→ TO DO
From the line with "Switch to the 转播 1129 tab" through the line with "This screenshot has height=328, width=583.", repeat the entries verbatim, both end lines included, and add nothing.

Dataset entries
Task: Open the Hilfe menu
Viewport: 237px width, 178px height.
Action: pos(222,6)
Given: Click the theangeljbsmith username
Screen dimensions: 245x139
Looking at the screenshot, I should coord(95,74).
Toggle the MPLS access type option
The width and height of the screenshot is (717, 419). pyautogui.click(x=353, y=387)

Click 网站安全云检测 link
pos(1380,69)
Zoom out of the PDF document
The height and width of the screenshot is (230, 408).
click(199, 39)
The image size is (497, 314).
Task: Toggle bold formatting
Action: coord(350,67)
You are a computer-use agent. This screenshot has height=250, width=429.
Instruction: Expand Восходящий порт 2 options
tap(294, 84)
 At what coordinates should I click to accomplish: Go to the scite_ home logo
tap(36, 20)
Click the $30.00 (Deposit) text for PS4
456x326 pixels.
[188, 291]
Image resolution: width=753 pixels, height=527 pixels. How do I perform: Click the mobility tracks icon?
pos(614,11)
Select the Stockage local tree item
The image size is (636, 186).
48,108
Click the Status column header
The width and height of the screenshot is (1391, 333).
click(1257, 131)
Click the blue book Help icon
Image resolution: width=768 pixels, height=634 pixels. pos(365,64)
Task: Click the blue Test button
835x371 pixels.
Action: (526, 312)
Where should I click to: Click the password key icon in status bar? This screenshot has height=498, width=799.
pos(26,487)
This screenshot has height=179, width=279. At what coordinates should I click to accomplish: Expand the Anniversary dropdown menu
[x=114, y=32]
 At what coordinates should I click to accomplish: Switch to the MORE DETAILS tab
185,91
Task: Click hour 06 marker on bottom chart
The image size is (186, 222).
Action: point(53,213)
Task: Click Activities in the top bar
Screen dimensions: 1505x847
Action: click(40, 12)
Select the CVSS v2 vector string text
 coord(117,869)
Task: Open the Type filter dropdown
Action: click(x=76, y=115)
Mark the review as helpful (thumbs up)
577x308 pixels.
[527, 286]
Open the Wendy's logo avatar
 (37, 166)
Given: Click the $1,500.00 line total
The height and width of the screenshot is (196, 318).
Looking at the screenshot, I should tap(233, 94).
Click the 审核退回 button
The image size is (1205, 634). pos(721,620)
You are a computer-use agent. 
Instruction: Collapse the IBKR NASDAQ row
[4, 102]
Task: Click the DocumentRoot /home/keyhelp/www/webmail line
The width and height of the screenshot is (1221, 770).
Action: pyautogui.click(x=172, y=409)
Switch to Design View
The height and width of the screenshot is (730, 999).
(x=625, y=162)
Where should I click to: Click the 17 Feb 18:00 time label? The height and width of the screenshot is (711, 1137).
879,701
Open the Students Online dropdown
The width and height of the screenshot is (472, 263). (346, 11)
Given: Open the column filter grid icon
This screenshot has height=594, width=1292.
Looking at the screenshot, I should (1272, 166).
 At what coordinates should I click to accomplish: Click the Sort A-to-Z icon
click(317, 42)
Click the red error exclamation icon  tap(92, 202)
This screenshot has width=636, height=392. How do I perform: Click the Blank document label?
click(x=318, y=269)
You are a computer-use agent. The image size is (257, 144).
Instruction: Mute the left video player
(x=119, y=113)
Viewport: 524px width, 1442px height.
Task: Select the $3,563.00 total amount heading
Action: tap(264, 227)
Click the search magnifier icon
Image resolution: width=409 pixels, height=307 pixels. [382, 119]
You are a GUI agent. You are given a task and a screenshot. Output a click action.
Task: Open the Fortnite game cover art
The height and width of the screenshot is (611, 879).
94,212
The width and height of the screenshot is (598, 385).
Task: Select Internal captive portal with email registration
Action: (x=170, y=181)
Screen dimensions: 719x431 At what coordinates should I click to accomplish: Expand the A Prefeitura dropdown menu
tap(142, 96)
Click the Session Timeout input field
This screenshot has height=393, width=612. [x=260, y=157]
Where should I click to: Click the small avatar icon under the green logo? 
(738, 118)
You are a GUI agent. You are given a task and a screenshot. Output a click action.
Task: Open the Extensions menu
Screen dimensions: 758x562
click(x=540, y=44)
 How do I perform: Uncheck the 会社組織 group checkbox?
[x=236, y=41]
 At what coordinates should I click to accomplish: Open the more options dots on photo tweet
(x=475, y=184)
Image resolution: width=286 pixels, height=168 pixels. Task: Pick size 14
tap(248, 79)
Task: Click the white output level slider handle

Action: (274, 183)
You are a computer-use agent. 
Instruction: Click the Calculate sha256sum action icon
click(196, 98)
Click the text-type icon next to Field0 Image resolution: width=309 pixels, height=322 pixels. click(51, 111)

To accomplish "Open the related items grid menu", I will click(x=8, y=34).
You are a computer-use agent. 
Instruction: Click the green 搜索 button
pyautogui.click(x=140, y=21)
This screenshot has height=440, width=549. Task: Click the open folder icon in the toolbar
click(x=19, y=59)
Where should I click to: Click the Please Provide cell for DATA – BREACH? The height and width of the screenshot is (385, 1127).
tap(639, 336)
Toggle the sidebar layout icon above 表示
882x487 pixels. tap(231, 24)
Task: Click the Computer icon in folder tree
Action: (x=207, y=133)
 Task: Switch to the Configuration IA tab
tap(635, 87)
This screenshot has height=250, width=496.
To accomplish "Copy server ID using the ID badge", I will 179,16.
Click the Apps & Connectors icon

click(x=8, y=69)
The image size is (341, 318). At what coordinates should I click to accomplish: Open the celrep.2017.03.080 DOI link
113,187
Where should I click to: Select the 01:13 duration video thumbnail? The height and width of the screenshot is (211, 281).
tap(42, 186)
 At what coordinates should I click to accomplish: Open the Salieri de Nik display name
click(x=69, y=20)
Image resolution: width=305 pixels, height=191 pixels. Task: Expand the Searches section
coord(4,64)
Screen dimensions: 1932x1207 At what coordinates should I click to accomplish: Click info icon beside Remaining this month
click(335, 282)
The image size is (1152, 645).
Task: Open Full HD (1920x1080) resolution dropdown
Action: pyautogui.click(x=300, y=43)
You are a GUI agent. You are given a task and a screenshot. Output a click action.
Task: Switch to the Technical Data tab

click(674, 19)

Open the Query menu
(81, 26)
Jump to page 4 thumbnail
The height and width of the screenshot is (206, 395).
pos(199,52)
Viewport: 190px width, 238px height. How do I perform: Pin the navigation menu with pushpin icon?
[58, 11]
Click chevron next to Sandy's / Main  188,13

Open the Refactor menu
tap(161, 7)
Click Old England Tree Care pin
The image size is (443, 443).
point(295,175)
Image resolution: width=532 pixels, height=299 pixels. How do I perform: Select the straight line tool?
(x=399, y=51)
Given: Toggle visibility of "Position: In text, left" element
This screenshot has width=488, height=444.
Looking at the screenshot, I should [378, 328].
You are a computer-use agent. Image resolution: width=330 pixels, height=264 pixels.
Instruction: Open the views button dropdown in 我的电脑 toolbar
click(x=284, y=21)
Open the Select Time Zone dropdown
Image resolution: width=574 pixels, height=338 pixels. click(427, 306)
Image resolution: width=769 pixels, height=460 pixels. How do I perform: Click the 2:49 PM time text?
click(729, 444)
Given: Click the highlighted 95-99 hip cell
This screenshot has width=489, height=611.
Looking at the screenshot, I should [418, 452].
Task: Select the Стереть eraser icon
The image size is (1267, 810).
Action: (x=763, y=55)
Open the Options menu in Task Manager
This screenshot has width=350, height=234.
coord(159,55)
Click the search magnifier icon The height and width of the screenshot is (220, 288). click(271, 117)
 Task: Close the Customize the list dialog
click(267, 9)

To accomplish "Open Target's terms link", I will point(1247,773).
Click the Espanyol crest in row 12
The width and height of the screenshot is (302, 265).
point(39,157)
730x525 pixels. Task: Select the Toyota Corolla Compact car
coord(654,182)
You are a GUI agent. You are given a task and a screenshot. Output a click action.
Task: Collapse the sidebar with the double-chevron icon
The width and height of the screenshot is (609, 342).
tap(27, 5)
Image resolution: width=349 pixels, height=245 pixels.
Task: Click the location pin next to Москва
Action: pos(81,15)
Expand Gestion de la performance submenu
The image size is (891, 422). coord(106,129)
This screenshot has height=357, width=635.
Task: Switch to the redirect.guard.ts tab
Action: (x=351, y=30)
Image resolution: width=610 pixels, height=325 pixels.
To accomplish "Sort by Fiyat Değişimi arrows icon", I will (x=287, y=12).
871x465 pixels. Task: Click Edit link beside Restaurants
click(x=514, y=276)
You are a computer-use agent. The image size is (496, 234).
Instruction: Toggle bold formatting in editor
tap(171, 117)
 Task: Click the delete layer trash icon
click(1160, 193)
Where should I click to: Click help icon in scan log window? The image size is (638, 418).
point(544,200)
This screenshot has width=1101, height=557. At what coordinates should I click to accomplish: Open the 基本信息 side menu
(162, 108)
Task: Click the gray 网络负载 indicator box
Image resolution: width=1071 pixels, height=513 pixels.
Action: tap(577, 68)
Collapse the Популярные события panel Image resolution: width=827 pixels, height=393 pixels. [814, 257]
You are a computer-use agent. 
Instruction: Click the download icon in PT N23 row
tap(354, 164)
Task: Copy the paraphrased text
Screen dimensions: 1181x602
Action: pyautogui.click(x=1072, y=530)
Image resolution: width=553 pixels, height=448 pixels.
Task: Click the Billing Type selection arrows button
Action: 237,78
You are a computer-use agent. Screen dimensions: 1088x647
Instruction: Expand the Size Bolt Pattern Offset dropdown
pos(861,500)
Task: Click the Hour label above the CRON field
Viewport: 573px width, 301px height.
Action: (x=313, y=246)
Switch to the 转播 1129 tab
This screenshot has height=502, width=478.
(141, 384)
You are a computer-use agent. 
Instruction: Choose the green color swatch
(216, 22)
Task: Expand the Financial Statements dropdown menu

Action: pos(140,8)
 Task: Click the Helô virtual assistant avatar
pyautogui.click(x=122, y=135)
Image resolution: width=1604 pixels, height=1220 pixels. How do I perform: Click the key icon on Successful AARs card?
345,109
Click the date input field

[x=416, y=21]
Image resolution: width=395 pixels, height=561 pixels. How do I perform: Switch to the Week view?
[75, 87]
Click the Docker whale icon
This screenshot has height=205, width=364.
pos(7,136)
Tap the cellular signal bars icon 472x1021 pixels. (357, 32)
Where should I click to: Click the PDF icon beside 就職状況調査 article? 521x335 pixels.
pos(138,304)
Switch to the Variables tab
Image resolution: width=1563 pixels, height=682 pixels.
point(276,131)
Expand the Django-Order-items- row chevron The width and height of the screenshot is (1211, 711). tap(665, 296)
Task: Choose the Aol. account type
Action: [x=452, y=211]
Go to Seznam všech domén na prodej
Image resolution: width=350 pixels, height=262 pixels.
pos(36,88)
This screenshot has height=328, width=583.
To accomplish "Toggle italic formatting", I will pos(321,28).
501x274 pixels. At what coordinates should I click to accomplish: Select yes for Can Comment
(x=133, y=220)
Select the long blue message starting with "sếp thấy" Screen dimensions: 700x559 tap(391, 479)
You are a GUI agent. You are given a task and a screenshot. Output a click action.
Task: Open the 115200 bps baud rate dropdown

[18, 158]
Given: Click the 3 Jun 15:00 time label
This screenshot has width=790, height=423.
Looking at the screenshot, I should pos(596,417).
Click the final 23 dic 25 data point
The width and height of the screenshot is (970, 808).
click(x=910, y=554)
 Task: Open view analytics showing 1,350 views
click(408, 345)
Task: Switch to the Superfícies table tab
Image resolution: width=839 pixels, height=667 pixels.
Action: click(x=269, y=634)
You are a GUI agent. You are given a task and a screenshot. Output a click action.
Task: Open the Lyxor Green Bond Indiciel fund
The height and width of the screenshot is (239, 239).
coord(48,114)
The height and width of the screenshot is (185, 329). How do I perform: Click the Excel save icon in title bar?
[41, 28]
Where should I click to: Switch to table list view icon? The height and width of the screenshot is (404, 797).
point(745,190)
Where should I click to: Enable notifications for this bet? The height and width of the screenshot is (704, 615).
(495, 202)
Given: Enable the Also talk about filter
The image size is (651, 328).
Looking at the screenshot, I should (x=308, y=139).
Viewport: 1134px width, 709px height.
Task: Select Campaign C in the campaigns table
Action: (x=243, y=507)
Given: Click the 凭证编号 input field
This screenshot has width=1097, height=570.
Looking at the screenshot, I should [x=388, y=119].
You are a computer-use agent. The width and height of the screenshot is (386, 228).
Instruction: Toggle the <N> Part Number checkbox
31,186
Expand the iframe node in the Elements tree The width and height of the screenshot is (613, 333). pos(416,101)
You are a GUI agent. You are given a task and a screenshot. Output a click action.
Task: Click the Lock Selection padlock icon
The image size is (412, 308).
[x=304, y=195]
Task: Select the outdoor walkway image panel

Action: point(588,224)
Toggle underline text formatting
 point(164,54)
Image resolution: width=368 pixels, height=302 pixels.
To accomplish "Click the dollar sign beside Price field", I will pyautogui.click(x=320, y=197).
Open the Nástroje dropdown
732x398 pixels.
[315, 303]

→ EXERCISE SOLUTION
Switch to the 转播 1129 tab
This screenshot has height=502, width=478.
(141, 384)
You are a computer-use agent. 
Instruction: Choose the green color swatch
(216, 22)
Task: Expand the Financial Statements dropdown menu

Action: pos(140,8)
 Task: Click the Helô virtual assistant avatar
pyautogui.click(x=122, y=135)
Image resolution: width=1604 pixels, height=1220 pixels. How do I perform: Click the key icon on Successful AARs card?
345,109
Click the date input field

[x=416, y=21]
Image resolution: width=395 pixels, height=561 pixels. How do I perform: Switch to the Week view?
[75, 87]
Click the Docker whale icon
This screenshot has height=205, width=364.
pos(7,136)
Tap the cellular signal bars icon 472x1021 pixels. (357, 32)
Where should I click to: Click the PDF icon beside 就職状況調査 article? 521x335 pixels.
pos(138,304)
Switch to the Variables tab
Image resolution: width=1563 pixels, height=682 pixels.
point(276,131)
Expand the Django-Order-items- row chevron The width and height of the screenshot is (1211, 711). tap(665, 296)
Task: Choose the Aol. account type
Action: [x=452, y=211]
Go to Seznam všech domén na prodej
Image resolution: width=350 pixels, height=262 pixels.
pos(36,88)
This screenshot has height=328, width=583.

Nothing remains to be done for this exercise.